Deft Dining Rule #1003

Never offer steak tartare to a dining companion. Let him or her ask you for it.

Music To Eat Shrimp By

Today is the birthday (1902) of Jimmie Davis, former Louisiana governor (twice), and composer of country songs. . . In 1967, jazz pianist and singer Harry Connick Jr. was born in New Orleans.

Edible Dictionary

charcuterie, [shar-koo-TREE], n., Frnch--The generic name for the entire range of smoked and cured meats, including what we would now call deli meats, sausages, hams, and pates. Most are served cold or at room temperature, either on their own or with accompaniments like bread, crackers, or fruit.
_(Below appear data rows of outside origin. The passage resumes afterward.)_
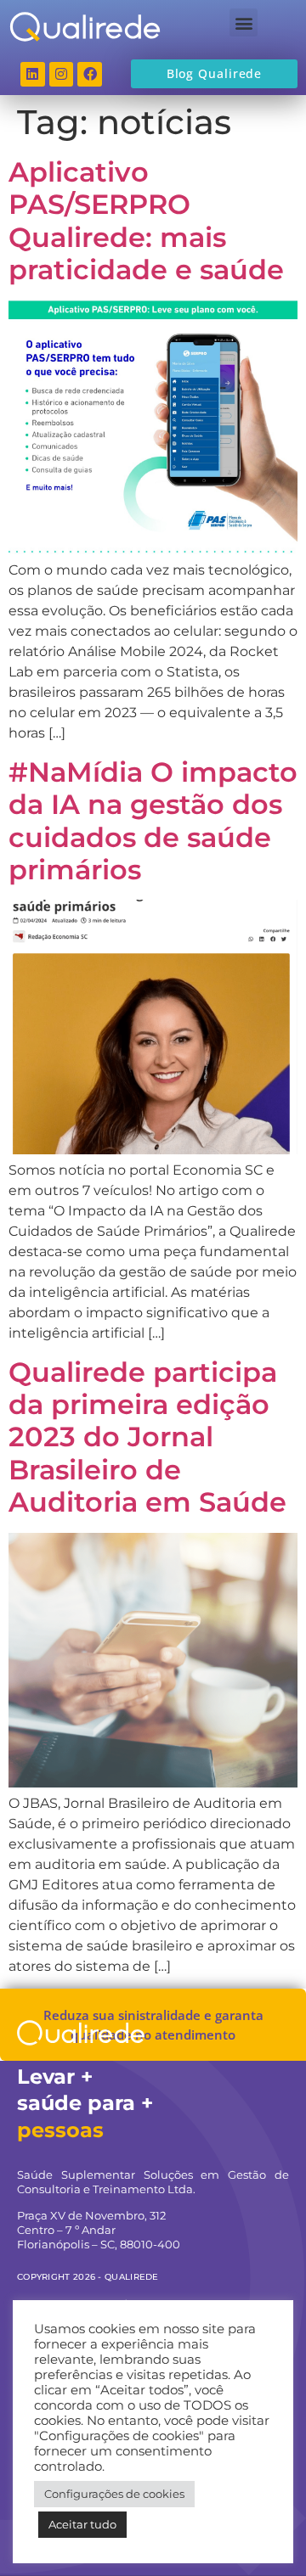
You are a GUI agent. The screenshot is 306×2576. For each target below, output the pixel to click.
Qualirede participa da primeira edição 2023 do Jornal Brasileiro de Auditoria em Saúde (147, 1437)
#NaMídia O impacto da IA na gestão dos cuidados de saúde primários (153, 820)
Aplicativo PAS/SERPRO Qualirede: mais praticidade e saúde (146, 220)
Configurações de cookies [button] (114, 2493)
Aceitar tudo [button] (82, 2524)
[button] (244, 22)
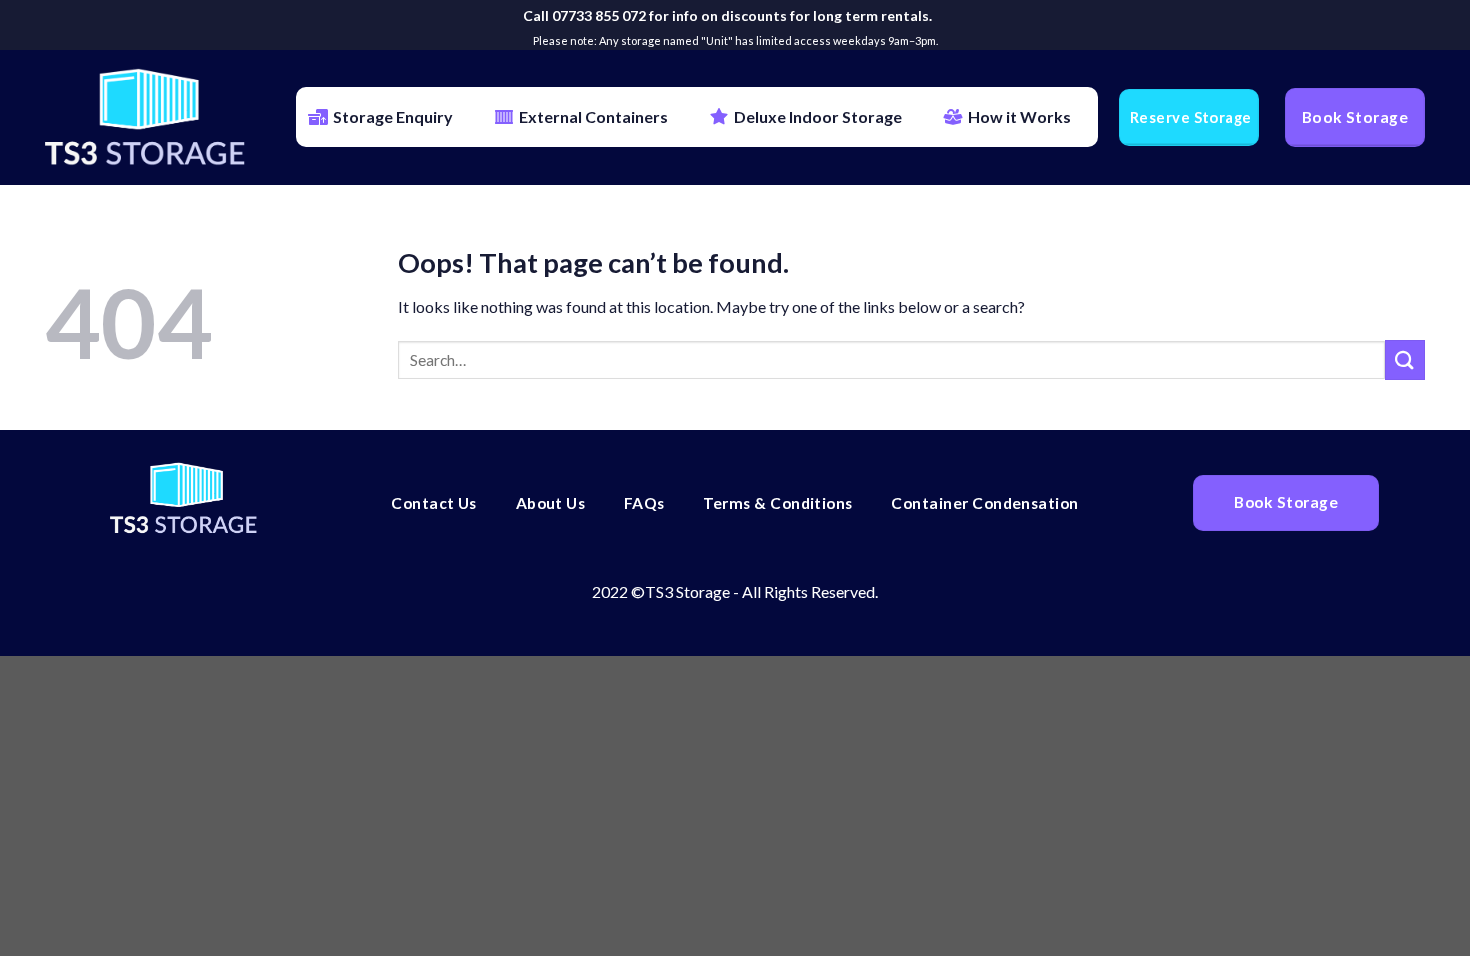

The word is a compound of the French words for meat (chair) and cooked (cuit). Despite that, much charcuterie isn't cooked at all, but cured. Originally, the art of charcuterie was designed to preserve meats for long periods of time. After the advent of refrigeration, the techniques were kept, because practitioners had found many of them enhance the flavors of the meats being preserved.

Gourmet Gazetteer

Rice, Virginia is an unincorporated community of a couple hundred people in the center of the state, fifty-eight miles southwest of Richmond. It's a pretty area to drive through, with large open fields separated by equally extensive woods. No evidence of rice paddies, though. The restaurants are all five miles away in Farmville (the big town in the area, which tells us something). I like the sound of the Riverside Cafe.

Food And Drink Namesakes

Today is the anniversary of the Battle of Brandywine in 1777, during the Revolutionary War. Brandywine is in Pennsylvania. There was neither brandy nor wine produced there. It was the biggest battle of the Revolution, but the British won. . . College track star Marty Liquori was born today in 1949. . . James Cutler, who really should have made or sold kitchen knives, was born today 1883. He became famous for the Cutler Mail Chute, still seen in old hotels, although not used in many of them anymore. . . David Roe, British professional snooker (billiards) player, shot his break today in 1965. . . Chiliboy Ralapelle, South African rugby player, hit the ground running today in 1986.

Words To Eat By

"A mother is a person who, seeing there are only four pieces of pie for five people, promptly announces she never did care for pie.”--Tenneva Jordan, American author who wrote mostly about motherhood.

Words To Drink By

"A mathematician is a device for turning coffee into theorems."--Paul Erdos, mathematician.